WE HEARD it first from Mary. She is the source of what we know about Christ’s birth and childhood. Her place in the narrative of Christianity is unique, and to her we owe a high place of honour. But, like all the saints, her sanctity is the reflection of a greater light. Anglican piety has guarded Mary’s reputation from a tendency to grant her a divinity which is not hers. Our Church’s revulsion from the excesses of Mariolatry, which earned pre-Reformation England the name of “Our Lady’s Dowry”, sometimes leads to an awkward silence in Anglican praxis.

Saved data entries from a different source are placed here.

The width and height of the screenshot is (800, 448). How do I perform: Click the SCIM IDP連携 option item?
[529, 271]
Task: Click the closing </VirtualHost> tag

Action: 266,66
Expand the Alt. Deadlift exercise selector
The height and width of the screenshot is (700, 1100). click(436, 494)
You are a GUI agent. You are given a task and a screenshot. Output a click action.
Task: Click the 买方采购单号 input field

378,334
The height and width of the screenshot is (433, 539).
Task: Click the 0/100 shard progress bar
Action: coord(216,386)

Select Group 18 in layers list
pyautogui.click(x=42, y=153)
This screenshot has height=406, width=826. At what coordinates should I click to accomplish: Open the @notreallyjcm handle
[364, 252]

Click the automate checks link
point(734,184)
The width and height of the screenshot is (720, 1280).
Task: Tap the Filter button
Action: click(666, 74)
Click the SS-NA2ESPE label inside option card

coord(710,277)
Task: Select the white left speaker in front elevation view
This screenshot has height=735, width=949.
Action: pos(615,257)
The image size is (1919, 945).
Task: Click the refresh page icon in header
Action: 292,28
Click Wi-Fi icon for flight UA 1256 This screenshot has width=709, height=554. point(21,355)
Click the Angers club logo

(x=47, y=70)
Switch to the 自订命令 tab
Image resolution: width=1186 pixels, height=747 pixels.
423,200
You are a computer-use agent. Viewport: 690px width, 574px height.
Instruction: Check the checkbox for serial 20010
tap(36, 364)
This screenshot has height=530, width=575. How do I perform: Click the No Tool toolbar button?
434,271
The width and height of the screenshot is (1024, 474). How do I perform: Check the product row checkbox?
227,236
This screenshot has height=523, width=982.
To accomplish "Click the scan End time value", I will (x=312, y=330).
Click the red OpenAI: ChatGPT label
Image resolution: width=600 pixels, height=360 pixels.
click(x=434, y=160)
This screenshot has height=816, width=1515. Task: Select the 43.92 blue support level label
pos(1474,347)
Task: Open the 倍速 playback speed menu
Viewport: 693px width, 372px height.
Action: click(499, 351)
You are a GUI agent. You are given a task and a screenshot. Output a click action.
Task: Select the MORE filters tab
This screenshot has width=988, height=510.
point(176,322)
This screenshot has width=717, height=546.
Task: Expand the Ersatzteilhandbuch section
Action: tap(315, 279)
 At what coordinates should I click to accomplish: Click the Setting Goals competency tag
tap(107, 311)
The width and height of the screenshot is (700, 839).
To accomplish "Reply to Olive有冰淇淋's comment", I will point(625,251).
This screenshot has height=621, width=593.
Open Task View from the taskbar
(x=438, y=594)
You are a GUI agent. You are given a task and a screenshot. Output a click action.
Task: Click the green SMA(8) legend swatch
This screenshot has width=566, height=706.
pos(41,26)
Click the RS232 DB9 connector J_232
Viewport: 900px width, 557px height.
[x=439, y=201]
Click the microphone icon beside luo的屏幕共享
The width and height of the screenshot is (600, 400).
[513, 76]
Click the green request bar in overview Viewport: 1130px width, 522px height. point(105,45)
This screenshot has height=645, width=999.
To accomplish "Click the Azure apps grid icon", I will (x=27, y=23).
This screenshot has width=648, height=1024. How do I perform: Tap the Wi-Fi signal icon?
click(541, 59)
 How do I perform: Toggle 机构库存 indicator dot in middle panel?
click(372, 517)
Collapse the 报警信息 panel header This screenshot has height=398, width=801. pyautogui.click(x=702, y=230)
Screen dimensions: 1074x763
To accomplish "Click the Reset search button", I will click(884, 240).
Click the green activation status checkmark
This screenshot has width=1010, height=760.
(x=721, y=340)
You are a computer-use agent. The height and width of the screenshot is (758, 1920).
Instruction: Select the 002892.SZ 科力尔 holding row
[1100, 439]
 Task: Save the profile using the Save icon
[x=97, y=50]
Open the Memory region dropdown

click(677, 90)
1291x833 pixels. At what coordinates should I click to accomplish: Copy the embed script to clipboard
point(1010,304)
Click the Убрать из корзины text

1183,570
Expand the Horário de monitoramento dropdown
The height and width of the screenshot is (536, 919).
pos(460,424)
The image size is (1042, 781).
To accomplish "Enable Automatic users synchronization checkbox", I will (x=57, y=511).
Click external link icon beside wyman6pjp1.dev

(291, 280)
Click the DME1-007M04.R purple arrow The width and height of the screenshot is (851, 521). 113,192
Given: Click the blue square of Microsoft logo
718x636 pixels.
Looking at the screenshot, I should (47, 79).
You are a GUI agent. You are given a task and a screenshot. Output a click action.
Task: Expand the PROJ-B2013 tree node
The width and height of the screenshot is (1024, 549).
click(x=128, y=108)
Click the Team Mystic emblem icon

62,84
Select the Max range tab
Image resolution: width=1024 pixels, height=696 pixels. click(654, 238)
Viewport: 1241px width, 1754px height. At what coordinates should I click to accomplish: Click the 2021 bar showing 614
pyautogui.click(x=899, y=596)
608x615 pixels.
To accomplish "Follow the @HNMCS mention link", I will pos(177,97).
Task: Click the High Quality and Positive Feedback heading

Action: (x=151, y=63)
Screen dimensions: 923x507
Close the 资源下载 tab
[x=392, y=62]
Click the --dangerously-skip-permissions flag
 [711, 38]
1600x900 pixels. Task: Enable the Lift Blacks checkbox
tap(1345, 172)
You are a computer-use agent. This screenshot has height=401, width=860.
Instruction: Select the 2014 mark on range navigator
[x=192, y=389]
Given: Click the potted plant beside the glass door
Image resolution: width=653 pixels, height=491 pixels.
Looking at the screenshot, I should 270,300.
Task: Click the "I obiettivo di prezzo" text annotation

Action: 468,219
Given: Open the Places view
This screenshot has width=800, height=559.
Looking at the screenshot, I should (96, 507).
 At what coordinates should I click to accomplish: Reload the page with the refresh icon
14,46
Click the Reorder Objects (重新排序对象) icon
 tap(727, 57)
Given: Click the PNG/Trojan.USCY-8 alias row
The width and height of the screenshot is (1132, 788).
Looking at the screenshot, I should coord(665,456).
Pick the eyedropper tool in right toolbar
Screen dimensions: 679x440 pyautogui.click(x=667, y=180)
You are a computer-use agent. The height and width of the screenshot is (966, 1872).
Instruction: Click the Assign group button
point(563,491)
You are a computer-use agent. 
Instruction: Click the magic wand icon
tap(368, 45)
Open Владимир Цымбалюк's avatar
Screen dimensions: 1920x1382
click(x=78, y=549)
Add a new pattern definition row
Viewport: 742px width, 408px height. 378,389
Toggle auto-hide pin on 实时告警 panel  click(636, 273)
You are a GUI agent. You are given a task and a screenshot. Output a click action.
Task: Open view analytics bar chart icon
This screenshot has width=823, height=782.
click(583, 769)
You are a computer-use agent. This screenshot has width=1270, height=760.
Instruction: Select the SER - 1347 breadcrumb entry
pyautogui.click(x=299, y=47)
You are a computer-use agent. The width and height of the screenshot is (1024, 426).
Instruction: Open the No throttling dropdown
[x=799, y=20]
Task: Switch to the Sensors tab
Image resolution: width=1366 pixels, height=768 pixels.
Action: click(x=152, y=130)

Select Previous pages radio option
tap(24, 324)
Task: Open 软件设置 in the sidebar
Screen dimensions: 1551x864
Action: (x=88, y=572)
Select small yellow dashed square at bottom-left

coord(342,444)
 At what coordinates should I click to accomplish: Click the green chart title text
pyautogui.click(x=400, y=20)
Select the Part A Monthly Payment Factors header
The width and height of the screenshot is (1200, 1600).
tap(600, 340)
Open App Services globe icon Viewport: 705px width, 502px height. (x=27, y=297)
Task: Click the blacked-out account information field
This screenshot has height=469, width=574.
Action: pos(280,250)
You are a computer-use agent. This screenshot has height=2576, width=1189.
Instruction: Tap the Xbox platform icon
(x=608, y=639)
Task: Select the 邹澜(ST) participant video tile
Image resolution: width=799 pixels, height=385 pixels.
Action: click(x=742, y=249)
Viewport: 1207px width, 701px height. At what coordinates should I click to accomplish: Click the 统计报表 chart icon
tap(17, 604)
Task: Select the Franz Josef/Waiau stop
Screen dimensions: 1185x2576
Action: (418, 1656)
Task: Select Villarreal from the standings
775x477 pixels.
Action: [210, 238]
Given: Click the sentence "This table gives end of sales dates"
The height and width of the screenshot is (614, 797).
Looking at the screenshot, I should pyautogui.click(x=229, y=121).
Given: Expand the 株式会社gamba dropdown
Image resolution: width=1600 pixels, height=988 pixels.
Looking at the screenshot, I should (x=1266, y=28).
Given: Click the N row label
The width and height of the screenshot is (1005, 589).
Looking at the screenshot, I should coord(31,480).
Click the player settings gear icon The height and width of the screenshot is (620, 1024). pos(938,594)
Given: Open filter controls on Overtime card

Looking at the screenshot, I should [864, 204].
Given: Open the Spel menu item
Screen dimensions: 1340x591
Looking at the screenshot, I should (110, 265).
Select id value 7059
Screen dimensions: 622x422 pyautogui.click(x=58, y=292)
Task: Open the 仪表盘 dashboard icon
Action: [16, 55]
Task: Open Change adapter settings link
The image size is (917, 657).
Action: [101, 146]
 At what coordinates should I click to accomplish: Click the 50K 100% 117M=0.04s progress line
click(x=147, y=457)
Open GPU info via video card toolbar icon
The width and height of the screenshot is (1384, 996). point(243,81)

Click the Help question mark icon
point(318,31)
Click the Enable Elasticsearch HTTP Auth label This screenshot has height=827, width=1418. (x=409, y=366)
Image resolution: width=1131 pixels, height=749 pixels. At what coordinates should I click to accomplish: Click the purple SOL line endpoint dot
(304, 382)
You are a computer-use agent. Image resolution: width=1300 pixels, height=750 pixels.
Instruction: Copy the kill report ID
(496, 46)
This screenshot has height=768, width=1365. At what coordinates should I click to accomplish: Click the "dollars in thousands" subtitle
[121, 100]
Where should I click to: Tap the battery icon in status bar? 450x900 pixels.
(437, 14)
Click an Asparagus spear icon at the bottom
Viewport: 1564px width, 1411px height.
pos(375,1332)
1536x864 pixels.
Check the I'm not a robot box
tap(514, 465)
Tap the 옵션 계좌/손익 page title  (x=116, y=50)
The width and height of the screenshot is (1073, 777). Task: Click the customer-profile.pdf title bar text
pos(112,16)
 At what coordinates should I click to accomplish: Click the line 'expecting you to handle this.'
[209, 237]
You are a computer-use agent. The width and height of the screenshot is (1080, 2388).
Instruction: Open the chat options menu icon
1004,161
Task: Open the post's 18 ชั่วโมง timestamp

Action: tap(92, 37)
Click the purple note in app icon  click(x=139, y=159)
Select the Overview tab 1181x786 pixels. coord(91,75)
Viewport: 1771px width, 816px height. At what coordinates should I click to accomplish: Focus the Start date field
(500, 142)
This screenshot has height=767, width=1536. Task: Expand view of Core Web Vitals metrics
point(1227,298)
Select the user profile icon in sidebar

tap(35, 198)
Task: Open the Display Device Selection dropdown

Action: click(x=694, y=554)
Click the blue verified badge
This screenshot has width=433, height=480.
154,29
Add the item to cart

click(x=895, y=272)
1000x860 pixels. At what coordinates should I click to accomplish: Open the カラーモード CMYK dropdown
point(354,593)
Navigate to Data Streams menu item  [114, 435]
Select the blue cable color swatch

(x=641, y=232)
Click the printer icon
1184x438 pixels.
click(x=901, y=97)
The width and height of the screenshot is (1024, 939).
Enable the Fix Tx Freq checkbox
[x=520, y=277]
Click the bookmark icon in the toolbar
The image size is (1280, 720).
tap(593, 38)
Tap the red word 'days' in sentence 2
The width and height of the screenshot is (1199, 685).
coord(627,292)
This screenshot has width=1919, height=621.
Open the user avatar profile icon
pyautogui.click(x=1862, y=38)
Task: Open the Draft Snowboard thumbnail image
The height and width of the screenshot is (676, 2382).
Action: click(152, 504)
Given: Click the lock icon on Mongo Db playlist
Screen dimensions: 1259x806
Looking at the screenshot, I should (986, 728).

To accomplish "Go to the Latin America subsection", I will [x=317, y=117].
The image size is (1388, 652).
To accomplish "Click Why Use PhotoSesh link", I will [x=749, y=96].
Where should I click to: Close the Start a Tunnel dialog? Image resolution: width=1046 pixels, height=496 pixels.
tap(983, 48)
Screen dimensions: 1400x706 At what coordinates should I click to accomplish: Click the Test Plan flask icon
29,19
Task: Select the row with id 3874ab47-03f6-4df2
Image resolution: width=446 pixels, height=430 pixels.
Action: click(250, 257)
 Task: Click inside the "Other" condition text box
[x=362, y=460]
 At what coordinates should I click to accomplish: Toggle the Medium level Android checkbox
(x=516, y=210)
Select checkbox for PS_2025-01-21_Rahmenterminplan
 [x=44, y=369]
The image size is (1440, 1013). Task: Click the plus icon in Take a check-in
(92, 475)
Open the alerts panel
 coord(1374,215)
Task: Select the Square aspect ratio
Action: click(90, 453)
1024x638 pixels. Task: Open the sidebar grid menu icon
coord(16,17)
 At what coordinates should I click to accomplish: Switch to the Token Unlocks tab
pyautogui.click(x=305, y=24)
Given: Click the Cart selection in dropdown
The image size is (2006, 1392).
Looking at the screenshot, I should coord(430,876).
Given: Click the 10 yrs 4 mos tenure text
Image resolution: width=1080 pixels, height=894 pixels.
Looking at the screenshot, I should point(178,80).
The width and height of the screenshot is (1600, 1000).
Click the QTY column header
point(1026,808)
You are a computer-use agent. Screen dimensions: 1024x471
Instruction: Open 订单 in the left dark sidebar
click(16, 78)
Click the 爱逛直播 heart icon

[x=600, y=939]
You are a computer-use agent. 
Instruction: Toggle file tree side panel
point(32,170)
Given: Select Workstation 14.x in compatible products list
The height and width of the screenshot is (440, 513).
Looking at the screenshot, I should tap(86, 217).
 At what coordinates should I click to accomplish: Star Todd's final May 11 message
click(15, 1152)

Surely, now, we have moved on. The days are long past when Bishop Gore banned the use in his diocese of The English Hymnal when it included invocation of saints, and Athelstan Riley’s “Ye watchers and ye holy ones”. In 1906, the attribution to Mary of the title “Bearer of the eternal Word” (Theotokos) in the second verse sent a shudder through the bench of bishops.
THAT was 100 years ago. We now have a more balanced attitude to the veneration of the saints. In the case of our Lady, this is helped by a closer attention to the biblical account in Luke’s Gospel. A relevant passage is based on Mary’s own recollection: “And she brought forth her firstborn son, and wrapped him in swaddling clothes, and laid him in a manger; because there was no room for them in the inn” (Luke 2.7).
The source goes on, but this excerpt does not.